## Selected passage:
They are not immune to economic crises but observers such as Mr Simon see the Mittelstand well positioned to face challenges such as Brexit or a trade war. “Many of their products are just indispensable. If a company has a market share of 50 or 70 per cent, you cannot replace it.”
Strong balance sheets help. “Family-owners are personally exposed to the company’s risk and hence tend to act in a more sustainable way and think for the long-term,” said Edith Weymayr, a divisional board member at Commerzbank, one of Germany’s leading SME lenders. As a consequence, Mittelstand balance sheets tend to be rock-solid. On average, equity stands at 39 per cent of assets.
Trumpf Group, a family-owned machine tool and laser technology company based in Ditzingen, north of Stuttgart, weathered the 2008 financial crisis without any lay-offs. “This is the owning family’s aspiration for dealing with any future crisis,” said Lars Grünert, finance director.
With factories on three continents and four-fifths of its €3.6bn annual revenue generated outside Germany, Trumpf is susceptible to shockwaves in the global economy.
A year ago the company started to plan for stormier times, launching a project code-named “Koyer” — an ancient German term for dyke builders.
“In some business areas, demand is still so strong that we are struggling to meet it,” said Mr Grünert. But he added that Chinese orders for machine tools are currently softening and the business unit is lagging behind its targets.
Internal weaknesses often come from succession planning and family feuds. At Munich-based technology group Knorr-Bremse, a global leader in braking technology for trucks and trains, the 77-year-old patriarch Heinz Hermann Thiele in 2015 fell out with his son Henrik. Instead of taking a senior management role, the latter abruptly left the company.
Some also worry that the Mittelstand’s strength in engineering obscures weaknesses in digital technology.
There are counter-examples, though. Brainlab, which makes visualisation software for neurosurgeons, has engraved the source code of its first software into the vast glass front of its imposing new headquarters in Munich.

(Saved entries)
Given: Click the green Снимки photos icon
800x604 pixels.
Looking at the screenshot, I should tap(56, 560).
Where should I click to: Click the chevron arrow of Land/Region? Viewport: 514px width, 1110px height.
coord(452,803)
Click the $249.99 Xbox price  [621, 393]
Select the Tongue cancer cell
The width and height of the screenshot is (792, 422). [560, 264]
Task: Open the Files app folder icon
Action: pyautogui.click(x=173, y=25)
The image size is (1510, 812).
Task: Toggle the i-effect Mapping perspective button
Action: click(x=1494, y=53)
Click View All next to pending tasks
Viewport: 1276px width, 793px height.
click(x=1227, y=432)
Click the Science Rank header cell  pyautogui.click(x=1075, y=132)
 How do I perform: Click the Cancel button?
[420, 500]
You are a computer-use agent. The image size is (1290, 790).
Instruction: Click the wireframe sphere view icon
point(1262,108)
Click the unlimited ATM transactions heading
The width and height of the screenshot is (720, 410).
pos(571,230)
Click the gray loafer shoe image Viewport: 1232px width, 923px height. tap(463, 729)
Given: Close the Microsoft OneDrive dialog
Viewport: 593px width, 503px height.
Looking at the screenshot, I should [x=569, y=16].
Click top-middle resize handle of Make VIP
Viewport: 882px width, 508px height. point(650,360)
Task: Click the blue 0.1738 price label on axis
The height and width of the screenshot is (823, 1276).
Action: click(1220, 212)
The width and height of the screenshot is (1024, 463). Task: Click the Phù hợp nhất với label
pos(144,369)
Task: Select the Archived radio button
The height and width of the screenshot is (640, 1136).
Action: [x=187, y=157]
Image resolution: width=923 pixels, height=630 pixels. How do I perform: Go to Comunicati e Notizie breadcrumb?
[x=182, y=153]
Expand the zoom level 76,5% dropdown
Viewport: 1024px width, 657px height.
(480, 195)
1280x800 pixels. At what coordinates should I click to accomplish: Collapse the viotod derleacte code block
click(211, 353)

## Task item:
Write the next part of the Mittelstand passage, picking up after its final sentence about Brainlab's headquarters. The saved entries are separate material and have nothing to do with the passage on Germany's Mittelstand.

## Task response:
Today its 1,350 employees generate €280m in annual sales. The company counts 5,100 hospitals in 100 countries as its customers. “When we started, the term digitalisation did not yet exist,” recalled Rainer Birkenbach, Brainlab’s chief technology officer, who joined as one of the first employees.
The large majority of Brainlab’s researchers are based in Munich, which Mr Birkenbach said does not create a competitive disadvantage to Silicon Valley companies. “We looked at offshoring parts of our R&D and programming activities several times,” he said. “We always came to the same conclusion: it just makes more sense to keep it here in Germany.”
Foreign acquirers show appetite for SMEs
The Mittelstand has attracted a surge of interest from foreign acquirers. In 2017, foreign buyers were responsible for almost 50 per cent of all M&A deals involving a German SME target with less than €500m in sales, up from 42 per cent a decade ago, according to a new study by German state-owned lender KfW.
The appetite of buyers from China, in particular, has jumped in recent years, with Chinese firms accounting for 4.2 per cent of all Mittelstand M&A in 2017, compared with just 0.3 per cent 10 years earlier, according to a separate KfW study.
Top of the shopping list for Chinese buyers are manufacturing and engineering companies but biotech companies are attracting increased interest.
The total number of M&A transactions involving German SMEs has largely been stable in recent years, with about 1,100 companies a year changing ownership. Most buyers are strategic, operating in the same sector as the target, with financial investors accounting for just one in five suitors. “With 500,000 entrepreneurs going to retire by 2022, Mittelstand M&A may be further on the rise”, said Jörg Zeuner, chief economist at KfW.